Corporations should find ways to protect and nurture fledgling ideas rather than judge them too quickly. Some of the most fruitful startup economies have created ways to embrace failure, she said. "So in Singapore, corporations might ask how they can celebrate and learn from failure, rather than guard against it."

Moreover, they should do their research and see how they fit into the existing ecosystem where there are probably already active players and see what kind of partnerships can be established, said Markus Gnirck, co-founder of Startupbootcamp FinTech. "A closed-minded approach that only serves the motivations of the corporation doesn't reflect the openness of the entrepreneurial community," he added.

Corporations should also set out clearly their long-term vision for such programmes before embarking, said Debbie Yong, who founded online gourmet platform Batch.sg under the Ideas@SPH incubation programme.

For instance, who owns the intellectual property (IP) rights for the startup, and for how long?

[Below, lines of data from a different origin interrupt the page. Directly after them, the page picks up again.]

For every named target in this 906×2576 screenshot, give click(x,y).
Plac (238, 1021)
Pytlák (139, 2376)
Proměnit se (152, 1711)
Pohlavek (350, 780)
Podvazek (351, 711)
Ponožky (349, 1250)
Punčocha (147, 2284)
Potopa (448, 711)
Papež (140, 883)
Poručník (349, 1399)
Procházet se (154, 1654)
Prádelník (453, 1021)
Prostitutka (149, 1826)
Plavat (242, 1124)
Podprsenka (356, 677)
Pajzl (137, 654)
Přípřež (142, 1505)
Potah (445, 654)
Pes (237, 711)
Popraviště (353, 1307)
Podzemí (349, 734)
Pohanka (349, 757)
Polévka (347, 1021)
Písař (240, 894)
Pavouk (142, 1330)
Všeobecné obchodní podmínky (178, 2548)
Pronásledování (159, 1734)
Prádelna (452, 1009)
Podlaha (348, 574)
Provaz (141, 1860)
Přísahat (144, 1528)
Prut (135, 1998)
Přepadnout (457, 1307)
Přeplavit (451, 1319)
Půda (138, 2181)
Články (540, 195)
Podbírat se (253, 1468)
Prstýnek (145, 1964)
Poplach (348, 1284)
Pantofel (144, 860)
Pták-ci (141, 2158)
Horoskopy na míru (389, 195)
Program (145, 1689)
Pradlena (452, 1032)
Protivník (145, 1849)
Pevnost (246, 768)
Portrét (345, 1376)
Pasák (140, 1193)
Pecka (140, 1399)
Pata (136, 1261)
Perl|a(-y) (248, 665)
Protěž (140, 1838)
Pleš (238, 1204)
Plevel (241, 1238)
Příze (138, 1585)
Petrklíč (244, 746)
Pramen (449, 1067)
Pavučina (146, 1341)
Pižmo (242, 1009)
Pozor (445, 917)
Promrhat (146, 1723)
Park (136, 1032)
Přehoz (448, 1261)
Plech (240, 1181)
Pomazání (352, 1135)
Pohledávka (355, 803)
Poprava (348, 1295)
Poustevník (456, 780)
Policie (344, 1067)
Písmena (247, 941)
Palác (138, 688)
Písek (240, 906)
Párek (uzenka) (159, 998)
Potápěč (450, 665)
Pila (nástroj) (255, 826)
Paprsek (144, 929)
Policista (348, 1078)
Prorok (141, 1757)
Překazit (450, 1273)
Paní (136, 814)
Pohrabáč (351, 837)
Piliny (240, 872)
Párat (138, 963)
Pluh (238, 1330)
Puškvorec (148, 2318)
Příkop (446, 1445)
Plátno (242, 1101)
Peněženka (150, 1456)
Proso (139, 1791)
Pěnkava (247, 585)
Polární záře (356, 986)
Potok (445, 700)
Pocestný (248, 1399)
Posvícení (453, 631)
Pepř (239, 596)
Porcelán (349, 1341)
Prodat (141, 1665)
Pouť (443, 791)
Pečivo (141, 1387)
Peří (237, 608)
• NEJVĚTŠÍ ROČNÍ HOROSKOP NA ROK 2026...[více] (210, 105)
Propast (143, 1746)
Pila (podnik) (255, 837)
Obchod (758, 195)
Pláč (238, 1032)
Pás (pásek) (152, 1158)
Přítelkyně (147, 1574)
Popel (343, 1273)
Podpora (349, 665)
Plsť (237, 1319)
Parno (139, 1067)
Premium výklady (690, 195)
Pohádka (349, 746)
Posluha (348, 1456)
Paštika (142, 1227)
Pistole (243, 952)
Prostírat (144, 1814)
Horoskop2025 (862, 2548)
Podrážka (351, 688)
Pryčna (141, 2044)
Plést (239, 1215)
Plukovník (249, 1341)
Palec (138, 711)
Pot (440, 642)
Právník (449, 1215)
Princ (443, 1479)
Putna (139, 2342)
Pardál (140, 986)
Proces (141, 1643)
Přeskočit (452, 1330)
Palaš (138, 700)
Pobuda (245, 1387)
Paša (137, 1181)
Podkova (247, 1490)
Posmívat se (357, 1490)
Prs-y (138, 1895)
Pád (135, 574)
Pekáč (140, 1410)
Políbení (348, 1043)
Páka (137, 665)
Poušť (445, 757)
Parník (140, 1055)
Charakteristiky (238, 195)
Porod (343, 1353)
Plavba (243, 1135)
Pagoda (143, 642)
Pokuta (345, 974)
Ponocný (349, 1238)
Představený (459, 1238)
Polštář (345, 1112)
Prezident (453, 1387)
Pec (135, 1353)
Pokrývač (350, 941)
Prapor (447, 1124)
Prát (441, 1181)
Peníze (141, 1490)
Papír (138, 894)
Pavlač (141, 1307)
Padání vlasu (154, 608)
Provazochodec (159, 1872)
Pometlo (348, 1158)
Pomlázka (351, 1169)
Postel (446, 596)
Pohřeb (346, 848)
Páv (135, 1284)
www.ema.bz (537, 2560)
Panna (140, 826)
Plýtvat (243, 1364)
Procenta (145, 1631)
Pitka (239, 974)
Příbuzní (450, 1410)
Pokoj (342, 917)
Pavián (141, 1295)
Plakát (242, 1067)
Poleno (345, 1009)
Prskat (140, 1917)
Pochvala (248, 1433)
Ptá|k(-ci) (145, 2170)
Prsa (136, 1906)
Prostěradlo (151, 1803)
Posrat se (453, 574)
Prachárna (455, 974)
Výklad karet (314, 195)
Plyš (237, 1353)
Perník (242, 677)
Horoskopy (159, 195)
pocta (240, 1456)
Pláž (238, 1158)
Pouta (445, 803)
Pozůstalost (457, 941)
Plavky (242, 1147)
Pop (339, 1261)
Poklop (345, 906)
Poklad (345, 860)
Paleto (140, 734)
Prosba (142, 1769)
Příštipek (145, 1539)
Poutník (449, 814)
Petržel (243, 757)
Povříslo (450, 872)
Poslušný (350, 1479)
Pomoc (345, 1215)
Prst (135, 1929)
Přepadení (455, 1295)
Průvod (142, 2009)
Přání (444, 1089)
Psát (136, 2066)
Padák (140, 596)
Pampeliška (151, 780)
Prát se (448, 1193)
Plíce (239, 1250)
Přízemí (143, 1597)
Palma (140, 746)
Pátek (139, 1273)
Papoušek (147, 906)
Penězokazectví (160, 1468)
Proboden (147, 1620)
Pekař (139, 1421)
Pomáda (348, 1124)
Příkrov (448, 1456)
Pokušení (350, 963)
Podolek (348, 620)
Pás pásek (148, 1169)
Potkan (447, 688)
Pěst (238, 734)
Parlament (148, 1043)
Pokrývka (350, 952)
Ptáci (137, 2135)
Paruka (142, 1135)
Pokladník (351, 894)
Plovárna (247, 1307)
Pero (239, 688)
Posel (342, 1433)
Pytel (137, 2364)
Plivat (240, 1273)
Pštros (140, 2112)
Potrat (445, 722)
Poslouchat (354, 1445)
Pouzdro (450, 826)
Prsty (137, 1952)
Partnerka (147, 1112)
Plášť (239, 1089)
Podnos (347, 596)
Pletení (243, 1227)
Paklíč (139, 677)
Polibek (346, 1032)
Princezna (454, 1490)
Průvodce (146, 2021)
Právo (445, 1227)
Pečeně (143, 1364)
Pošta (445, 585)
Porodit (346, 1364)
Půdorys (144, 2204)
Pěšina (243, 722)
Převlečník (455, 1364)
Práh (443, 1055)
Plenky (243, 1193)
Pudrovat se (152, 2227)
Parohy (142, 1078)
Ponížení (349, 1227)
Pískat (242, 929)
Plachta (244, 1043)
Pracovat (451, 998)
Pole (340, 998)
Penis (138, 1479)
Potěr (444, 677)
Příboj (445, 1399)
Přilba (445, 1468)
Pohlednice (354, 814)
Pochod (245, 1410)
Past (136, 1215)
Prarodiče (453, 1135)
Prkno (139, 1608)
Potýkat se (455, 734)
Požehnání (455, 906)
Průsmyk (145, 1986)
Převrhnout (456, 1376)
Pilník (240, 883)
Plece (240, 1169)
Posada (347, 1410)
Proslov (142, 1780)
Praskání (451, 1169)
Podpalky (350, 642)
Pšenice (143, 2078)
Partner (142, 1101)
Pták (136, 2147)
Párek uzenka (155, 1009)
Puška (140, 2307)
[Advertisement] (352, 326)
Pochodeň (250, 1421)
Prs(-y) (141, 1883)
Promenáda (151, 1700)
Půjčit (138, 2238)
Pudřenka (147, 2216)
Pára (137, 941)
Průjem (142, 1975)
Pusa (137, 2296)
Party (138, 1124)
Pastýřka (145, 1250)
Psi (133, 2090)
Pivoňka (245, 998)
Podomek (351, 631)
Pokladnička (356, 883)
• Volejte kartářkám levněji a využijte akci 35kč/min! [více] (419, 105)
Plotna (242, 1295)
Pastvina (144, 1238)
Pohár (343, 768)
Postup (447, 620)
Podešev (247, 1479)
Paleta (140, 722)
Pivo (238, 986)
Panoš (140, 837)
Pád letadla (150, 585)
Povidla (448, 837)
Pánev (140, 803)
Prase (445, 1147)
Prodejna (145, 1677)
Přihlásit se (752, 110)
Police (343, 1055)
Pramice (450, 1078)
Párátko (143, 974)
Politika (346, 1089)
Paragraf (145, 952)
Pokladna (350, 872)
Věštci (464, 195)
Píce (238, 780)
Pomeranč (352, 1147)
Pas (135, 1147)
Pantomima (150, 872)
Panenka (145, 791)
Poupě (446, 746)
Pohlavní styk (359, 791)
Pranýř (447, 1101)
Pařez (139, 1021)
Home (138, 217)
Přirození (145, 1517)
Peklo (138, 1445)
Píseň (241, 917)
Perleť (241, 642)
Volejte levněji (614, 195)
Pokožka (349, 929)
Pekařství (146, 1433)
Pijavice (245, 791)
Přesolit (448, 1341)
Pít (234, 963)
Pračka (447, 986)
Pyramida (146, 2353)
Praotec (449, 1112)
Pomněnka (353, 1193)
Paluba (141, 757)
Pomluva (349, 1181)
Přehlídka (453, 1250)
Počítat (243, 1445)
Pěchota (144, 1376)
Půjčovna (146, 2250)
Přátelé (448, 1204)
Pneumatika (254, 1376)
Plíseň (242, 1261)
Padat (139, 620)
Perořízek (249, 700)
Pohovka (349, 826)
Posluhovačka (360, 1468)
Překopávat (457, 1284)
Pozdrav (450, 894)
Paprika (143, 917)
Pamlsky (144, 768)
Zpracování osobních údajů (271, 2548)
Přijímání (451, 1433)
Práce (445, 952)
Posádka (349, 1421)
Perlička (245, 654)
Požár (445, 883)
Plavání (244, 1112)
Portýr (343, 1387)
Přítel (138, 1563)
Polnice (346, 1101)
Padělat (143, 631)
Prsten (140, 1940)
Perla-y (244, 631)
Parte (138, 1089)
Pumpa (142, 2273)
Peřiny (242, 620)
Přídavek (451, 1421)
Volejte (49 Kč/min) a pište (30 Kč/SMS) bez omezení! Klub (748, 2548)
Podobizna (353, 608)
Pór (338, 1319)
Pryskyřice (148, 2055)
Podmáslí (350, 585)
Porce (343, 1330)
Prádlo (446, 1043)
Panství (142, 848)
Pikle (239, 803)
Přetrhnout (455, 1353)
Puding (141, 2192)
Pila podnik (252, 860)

According to Ms Yong, most employers own the IP rights of their employees' work, but to have the corporation own the IP rights of a startup beyond the incubation period may hinder the startup from getting future investors or an eventual buyer.

California-based venture capitalist Tim Draper reckoned that corporate-backed startup teams of five work best, and that an incubation time of at least three years is required: to develop the product, engage customers, properly build a company and see results. "It may even take five years before you know if you've got a winner."

Said JFDI's Mr Mason: "Nonetheless, it's excellent that we are trying out such schemes in Singapore because it's perhaps one of the few stable places where we can give them enough time to take root. Culture doesn't change quickly and while we have done a great job talking the talk about being a Smart Nation etc, now we have the slog of walking the walk to make it happen." But it might take some 20 years to really show results, he noted. "People forget that all the shine of Silicon Valley was seeded in the 1950s and 60s by government spending on transistors and integrated circuits. Most of the wealth there now comes from those roots."